> _Your instructions_
Substitute "Give the position of" for every occurrence of "Identify the location of" throughout the records below, and reproduce the records with all other text unchanged.

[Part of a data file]
** start **
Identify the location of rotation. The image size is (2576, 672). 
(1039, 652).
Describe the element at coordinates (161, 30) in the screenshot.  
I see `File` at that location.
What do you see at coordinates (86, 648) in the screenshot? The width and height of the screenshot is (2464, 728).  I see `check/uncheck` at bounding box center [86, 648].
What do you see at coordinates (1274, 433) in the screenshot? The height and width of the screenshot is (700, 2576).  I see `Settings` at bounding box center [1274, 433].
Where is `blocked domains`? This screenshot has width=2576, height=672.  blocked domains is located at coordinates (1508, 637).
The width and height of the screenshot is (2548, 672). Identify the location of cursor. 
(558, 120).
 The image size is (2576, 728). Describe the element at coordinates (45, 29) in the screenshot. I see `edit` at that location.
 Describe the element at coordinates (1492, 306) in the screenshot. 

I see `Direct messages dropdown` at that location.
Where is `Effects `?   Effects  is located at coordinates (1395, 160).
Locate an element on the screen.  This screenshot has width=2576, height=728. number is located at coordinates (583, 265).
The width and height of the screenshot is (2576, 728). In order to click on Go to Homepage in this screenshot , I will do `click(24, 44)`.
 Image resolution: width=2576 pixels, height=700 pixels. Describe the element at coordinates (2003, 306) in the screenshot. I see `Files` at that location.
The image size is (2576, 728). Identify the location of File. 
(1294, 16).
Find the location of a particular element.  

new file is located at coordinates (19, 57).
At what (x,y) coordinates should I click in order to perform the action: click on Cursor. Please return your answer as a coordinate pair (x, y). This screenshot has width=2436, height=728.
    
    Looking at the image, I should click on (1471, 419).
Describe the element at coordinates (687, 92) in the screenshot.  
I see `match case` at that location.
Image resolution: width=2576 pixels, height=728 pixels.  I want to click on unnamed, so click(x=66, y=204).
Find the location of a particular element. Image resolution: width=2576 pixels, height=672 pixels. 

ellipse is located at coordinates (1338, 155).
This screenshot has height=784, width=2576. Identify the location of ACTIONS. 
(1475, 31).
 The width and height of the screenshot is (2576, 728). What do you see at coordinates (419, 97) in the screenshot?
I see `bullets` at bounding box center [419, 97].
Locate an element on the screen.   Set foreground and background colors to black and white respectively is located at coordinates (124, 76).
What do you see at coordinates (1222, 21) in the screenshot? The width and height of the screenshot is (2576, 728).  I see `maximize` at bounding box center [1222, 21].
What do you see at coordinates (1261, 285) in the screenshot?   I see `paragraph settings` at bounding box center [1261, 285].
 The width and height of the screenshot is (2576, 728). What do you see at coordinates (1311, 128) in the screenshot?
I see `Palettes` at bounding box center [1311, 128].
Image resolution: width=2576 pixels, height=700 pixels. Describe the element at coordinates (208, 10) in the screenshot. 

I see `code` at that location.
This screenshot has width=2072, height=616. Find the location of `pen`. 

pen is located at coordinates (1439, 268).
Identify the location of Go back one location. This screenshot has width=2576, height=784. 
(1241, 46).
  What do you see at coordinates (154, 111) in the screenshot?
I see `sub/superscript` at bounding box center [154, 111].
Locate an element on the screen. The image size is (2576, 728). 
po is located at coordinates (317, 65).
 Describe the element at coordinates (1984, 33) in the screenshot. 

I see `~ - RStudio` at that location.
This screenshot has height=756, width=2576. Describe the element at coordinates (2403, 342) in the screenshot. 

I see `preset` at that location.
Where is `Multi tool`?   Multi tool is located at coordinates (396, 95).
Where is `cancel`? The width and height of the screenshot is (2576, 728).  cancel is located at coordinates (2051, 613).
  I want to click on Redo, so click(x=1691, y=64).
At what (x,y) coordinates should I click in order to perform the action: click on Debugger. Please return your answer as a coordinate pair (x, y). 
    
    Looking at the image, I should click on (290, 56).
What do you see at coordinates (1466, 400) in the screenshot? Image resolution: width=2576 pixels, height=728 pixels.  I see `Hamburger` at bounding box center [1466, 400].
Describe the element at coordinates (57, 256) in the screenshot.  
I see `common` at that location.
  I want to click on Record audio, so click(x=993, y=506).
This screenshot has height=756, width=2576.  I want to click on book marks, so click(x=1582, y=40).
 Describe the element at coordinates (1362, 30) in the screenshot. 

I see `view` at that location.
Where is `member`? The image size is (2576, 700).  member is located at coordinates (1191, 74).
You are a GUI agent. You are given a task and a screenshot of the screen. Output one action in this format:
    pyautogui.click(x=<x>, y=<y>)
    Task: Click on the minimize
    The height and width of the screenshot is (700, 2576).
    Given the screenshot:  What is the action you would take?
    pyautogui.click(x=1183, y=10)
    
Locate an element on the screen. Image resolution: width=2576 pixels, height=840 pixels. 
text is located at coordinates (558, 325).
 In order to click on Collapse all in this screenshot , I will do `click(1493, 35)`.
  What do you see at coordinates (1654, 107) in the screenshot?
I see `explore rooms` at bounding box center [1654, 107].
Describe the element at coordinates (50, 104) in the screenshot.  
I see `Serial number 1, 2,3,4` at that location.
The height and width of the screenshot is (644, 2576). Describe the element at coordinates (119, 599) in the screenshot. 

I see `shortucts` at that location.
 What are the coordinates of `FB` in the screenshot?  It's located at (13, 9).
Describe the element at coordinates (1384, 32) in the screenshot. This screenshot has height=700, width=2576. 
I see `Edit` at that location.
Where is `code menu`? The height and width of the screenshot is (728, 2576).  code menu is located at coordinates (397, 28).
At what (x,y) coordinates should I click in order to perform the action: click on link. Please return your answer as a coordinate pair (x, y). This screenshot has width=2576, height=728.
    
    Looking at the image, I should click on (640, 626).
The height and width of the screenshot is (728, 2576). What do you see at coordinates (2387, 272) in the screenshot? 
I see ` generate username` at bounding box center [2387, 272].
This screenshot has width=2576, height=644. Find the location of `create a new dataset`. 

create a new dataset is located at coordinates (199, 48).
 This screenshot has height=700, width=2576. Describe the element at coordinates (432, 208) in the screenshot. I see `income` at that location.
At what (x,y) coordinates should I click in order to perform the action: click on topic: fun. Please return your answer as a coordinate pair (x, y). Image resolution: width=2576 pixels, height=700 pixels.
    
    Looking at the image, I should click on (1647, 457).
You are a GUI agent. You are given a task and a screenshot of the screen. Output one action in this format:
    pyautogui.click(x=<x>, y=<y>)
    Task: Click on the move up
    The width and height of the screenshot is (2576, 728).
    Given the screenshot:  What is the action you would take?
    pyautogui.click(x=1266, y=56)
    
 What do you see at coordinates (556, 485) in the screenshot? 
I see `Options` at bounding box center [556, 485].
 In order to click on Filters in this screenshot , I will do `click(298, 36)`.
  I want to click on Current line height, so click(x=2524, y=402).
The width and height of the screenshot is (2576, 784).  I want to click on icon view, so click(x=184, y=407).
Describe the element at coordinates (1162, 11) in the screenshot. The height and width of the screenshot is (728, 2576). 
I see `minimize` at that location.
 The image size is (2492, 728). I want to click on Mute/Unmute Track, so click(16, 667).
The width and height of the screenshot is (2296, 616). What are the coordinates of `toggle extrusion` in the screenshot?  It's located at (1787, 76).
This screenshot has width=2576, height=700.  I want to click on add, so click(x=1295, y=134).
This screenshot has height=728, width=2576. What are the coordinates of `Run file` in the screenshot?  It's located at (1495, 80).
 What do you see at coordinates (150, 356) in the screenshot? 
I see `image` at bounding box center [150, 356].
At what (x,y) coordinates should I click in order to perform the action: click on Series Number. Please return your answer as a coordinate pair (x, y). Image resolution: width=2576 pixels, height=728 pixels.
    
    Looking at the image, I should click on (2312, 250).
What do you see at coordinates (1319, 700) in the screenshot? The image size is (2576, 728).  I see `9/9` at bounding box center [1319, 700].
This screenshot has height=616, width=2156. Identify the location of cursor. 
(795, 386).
** end **
> _Answer_
Give the position of rotation. The image size is (2576, 672). 
(1039, 652).
Describe the element at coordinates (161, 30) in the screenshot.  
I see `File` at that location.
What do you see at coordinates (86, 648) in the screenshot? The width and height of the screenshot is (2464, 728).  I see `check/uncheck` at bounding box center [86, 648].
What do you see at coordinates (1274, 433) in the screenshot? The height and width of the screenshot is (700, 2576).  I see `Settings` at bounding box center [1274, 433].
Where is `blocked domains`? This screenshot has width=2576, height=672.  blocked domains is located at coordinates (1508, 637).
The width and height of the screenshot is (2548, 672). Give the position of cursor. 
(558, 120).
 The image size is (2576, 728). Describe the element at coordinates (45, 29) in the screenshot. I see `edit` at that location.
 Describe the element at coordinates (1492, 306) in the screenshot. 

I see `Direct messages dropdown` at that location.
Where is `Effects `?   Effects  is located at coordinates (1395, 160).
Locate an element on the screen.  This screenshot has width=2576, height=728. number is located at coordinates (583, 265).
The width and height of the screenshot is (2576, 728). In order to click on Go to Homepage in this screenshot , I will do `click(24, 44)`.
 Image resolution: width=2576 pixels, height=700 pixels. Describe the element at coordinates (2003, 306) in the screenshot. I see `Files` at that location.
The image size is (2576, 728). Give the position of File. 
(1294, 16).
Find the location of a particular element.  

new file is located at coordinates (19, 57).
At what (x,y) coordinates should I click in order to perform the action: click on Cursor. Please return your answer as a coordinate pair (x, y). This screenshot has width=2436, height=728.
    
    Looking at the image, I should click on (1471, 419).
Describe the element at coordinates (687, 92) in the screenshot.  
I see `match case` at that location.
Image resolution: width=2576 pixels, height=728 pixels.  I want to click on unnamed, so click(x=66, y=204).
Find the location of a particular element. Image resolution: width=2576 pixels, height=672 pixels. 

ellipse is located at coordinates (1338, 155).
This screenshot has height=784, width=2576. Give the position of ACTIONS. 
(1475, 31).
 The width and height of the screenshot is (2576, 728). What do you see at coordinates (419, 97) in the screenshot?
I see `bullets` at bounding box center [419, 97].
Locate an element on the screen.   Set foreground and background colors to black and white respectively is located at coordinates (124, 76).
What do you see at coordinates (1222, 21) in the screenshot? The width and height of the screenshot is (2576, 728).  I see `maximize` at bounding box center [1222, 21].
What do you see at coordinates (1261, 285) in the screenshot?   I see `paragraph settings` at bounding box center [1261, 285].
 The width and height of the screenshot is (2576, 728). What do you see at coordinates (1311, 128) in the screenshot?
I see `Palettes` at bounding box center [1311, 128].
Image resolution: width=2576 pixels, height=700 pixels. Describe the element at coordinates (208, 10) in the screenshot. 

I see `code` at that location.
This screenshot has width=2072, height=616. Find the location of `pen`. 

pen is located at coordinates (1439, 268).
Give the position of Go back one location. This screenshot has width=2576, height=784. 
(1241, 46).
  What do you see at coordinates (154, 111) in the screenshot?
I see `sub/superscript` at bounding box center [154, 111].
Locate an element on the screen. The image size is (2576, 728). 
po is located at coordinates (317, 65).
 Describe the element at coordinates (1984, 33) in the screenshot. 

I see `~ - RStudio` at that location.
This screenshot has height=756, width=2576. Describe the element at coordinates (2403, 342) in the screenshot. 

I see `preset` at that location.
Where is `Multi tool`?   Multi tool is located at coordinates (396, 95).
Where is `cancel`? The width and height of the screenshot is (2576, 728).  cancel is located at coordinates (2051, 613).
  I want to click on Redo, so click(x=1691, y=64).
At what (x,y) coordinates should I click in order to perform the action: click on Debugger. Please return your answer as a coordinate pair (x, y). 
    
    Looking at the image, I should click on (290, 56).
What do you see at coordinates (1466, 400) in the screenshot? Image resolution: width=2576 pixels, height=728 pixels.  I see `Hamburger` at bounding box center [1466, 400].
Describe the element at coordinates (57, 256) in the screenshot.  
I see `common` at that location.
  I want to click on Record audio, so click(x=993, y=506).
This screenshot has height=756, width=2576.  I want to click on book marks, so click(x=1582, y=40).
 Describe the element at coordinates (1362, 30) in the screenshot. 

I see `view` at that location.
Where is `member`? The image size is (2576, 700).  member is located at coordinates (1191, 74).
You are a GUI agent. You are given a task and a screenshot of the screen. Output one action in this format:
    pyautogui.click(x=<x>, y=<y>)
    Task: Click on the minimize
    The height and width of the screenshot is (700, 2576).
    Given the screenshot:  What is the action you would take?
    pyautogui.click(x=1183, y=10)
    
Locate an element on the screen. Image resolution: width=2576 pixels, height=840 pixels. 
text is located at coordinates (558, 325).
 In order to click on Collapse all in this screenshot , I will do `click(1493, 35)`.
  What do you see at coordinates (1654, 107) in the screenshot?
I see `explore rooms` at bounding box center [1654, 107].
Describe the element at coordinates (50, 104) in the screenshot.  
I see `Serial number 1, 2,3,4` at that location.
The height and width of the screenshot is (644, 2576). Describe the element at coordinates (119, 599) in the screenshot. 

I see `shortucts` at that location.
 What are the coordinates of `FB` in the screenshot?  It's located at (13, 9).
Describe the element at coordinates (1384, 32) in the screenshot. This screenshot has height=700, width=2576. 
I see `Edit` at that location.
Where is `code menu`? The height and width of the screenshot is (728, 2576).  code menu is located at coordinates (397, 28).
At what (x,y) coordinates should I click in order to perform the action: click on link. Please return your answer as a coordinate pair (x, y). This screenshot has width=2576, height=728.
    
    Looking at the image, I should click on (640, 626).
The height and width of the screenshot is (728, 2576). What do you see at coordinates (2387, 272) in the screenshot? 
I see ` generate username` at bounding box center [2387, 272].
This screenshot has width=2576, height=644. Find the location of `create a new dataset`. 

create a new dataset is located at coordinates (199, 48).
 This screenshot has height=700, width=2576. Describe the element at coordinates (432, 208) in the screenshot. I see `income` at that location.
At what (x,y) coordinates should I click in order to perform the action: click on topic: fun. Please return your answer as a coordinate pair (x, y). Image resolution: width=2576 pixels, height=700 pixels.
    
    Looking at the image, I should click on (1647, 457).
You are a GUI agent. You are given a task and a screenshot of the screen. Output one action in this format:
    pyautogui.click(x=<x>, y=<y>)
    Task: Click on the move up
    The width and height of the screenshot is (2576, 728).
    Given the screenshot:  What is the action you would take?
    pyautogui.click(x=1266, y=56)
    
 What do you see at coordinates (556, 485) in the screenshot? 
I see `Options` at bounding box center [556, 485].
 In order to click on Filters in this screenshot , I will do `click(298, 36)`.
  I want to click on Current line height, so click(x=2524, y=402).
The width and height of the screenshot is (2576, 784).  I want to click on icon view, so click(x=184, y=407).
Describe the element at coordinates (1162, 11) in the screenshot. The height and width of the screenshot is (728, 2576). 
I see `minimize` at that location.
 The image size is (2492, 728). I want to click on Mute/Unmute Track, so click(16, 667).
The width and height of the screenshot is (2296, 616). What are the coordinates of `toggle extrusion` in the screenshot?  It's located at (1787, 76).
This screenshot has width=2576, height=700.  I want to click on add, so click(x=1295, y=134).
This screenshot has height=728, width=2576. What are the coordinates of `Run file` in the screenshot?  It's located at (1495, 80).
 What do you see at coordinates (150, 356) in the screenshot? 
I see `image` at bounding box center [150, 356].
At what (x,y) coordinates should I click in order to perform the action: click on Series Number. Please return your answer as a coordinate pair (x, y). Image resolution: width=2576 pixels, height=728 pixels.
    
    Looking at the image, I should click on (2312, 250).
What do you see at coordinates (1319, 700) in the screenshot? The image size is (2576, 728).  I see `9/9` at bounding box center [1319, 700].
This screenshot has height=616, width=2156. Give the position of cursor. 
(795, 386).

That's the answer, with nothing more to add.